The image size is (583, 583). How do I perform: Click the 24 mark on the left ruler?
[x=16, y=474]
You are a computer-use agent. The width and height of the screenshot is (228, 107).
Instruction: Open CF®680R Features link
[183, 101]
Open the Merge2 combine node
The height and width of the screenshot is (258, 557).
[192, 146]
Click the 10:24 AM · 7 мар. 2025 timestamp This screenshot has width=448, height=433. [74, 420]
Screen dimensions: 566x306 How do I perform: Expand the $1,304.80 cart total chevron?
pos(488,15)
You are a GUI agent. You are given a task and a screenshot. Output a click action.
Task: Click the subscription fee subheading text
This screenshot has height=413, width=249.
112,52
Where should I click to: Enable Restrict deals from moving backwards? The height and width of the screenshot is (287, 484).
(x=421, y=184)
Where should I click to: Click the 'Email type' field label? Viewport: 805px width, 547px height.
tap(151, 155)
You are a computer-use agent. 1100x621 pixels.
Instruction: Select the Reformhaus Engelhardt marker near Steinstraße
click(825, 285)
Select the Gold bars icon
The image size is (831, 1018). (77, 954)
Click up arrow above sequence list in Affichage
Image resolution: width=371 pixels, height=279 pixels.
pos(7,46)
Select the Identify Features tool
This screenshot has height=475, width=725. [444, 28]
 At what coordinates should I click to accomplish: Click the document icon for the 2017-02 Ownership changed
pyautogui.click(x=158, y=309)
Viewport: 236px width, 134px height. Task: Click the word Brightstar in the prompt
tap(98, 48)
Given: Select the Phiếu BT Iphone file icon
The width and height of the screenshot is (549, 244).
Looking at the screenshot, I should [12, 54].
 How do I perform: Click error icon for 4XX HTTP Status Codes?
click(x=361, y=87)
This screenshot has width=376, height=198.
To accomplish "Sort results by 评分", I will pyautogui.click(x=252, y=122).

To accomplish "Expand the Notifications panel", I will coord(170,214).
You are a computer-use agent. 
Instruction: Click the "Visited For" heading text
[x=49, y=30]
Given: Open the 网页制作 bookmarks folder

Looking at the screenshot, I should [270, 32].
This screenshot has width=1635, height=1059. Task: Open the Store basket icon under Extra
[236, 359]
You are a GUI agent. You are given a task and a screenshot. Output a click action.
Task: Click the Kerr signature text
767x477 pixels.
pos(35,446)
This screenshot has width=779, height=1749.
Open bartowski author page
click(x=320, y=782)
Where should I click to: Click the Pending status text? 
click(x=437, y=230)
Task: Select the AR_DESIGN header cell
--------------------------------------------------
— Objective —
Render every line of the entries above as a numbered list, skipping blank lines.

— Response —
1. The image size is (583, 583). How do I perform: Click the 24 mark on the left ruler?
2. [x=16, y=474]
3. You are a computer-use agent. The width and height of the screenshot is (228, 107).
4. Instruction: Open CF®680R Features link
5. [183, 101]
6. Open the Merge2 combine node
7. The height and width of the screenshot is (258, 557).
8. [192, 146]
9. Click the 10:24 AM · 7 мар. 2025 timestamp This screenshot has width=448, height=433. [74, 420]
10. Screen dimensions: 566x306 How do I perform: Expand the $1,304.80 cart total chevron?
11. pos(488,15)
12. You are a GUI agent. You are given a task and a screenshot. Output a click action.
13. Task: Click the subscription fee subheading text
14. This screenshot has height=413, width=249.
15. 112,52
16. Where should I click to: Enable Restrict deals from moving backwards? The height and width of the screenshot is (287, 484).
17. (x=421, y=184)
18. Where should I click to: Click the 'Email type' field label? Viewport: 805px width, 547px height.
19. tap(151, 155)
20. You are a computer-use agent. 1100x621 pixels.
21. Instruction: Select the Reformhaus Engelhardt marker near Steinstraße
22. click(825, 285)
23. Select the Gold bars icon
24. The image size is (831, 1018). (77, 954)
25. Click up arrow above sequence list in Affichage
26. Image resolution: width=371 pixels, height=279 pixels.
27. pos(7,46)
28. Select the Identify Features tool
29. This screenshot has height=475, width=725. [444, 28]
30.  At what coordinates should I click to accomplish: Click the document icon for the 2017-02 Ownership changed
31. pyautogui.click(x=158, y=309)
32. Viewport: 236px width, 134px height. Task: Click the word Brightstar in the prompt
33. tap(98, 48)
34. Given: Select the Phiếu BT Iphone file icon
35. The width and height of the screenshot is (549, 244).
36. Looking at the screenshot, I should [12, 54].
37.  How do I perform: Click error icon for 4XX HTTP Status Codes?
38. click(x=361, y=87)
39. This screenshot has width=376, height=198.
40. To accomplish "Sort results by 评分", I will pyautogui.click(x=252, y=122).
41. To accomplish "Expand the Notifications panel", I will coord(170,214).
42. You are a computer-use agent. 
43. Instruction: Click the "Visited For" heading text
44. [x=49, y=30]
45. Given: Open the 网页制作 bookmarks folder
46. Looking at the screenshot, I should [270, 32].
47. This screenshot has width=1635, height=1059. Task: Open the Store basket icon under Extra
48. [236, 359]
49. You are a GUI agent. You are given a task and a screenshot. Output a click action.
50. Task: Click the Kerr signature text
51. 767x477 pixels.
52. pos(35,446)
53. This screenshot has width=779, height=1749.
54. Open bartowski author page
55. click(x=320, y=782)
56. Where should I click to: Click the Pending status text? 
57. click(x=437, y=230)
58. Task: Select the AR_DESIGN header cell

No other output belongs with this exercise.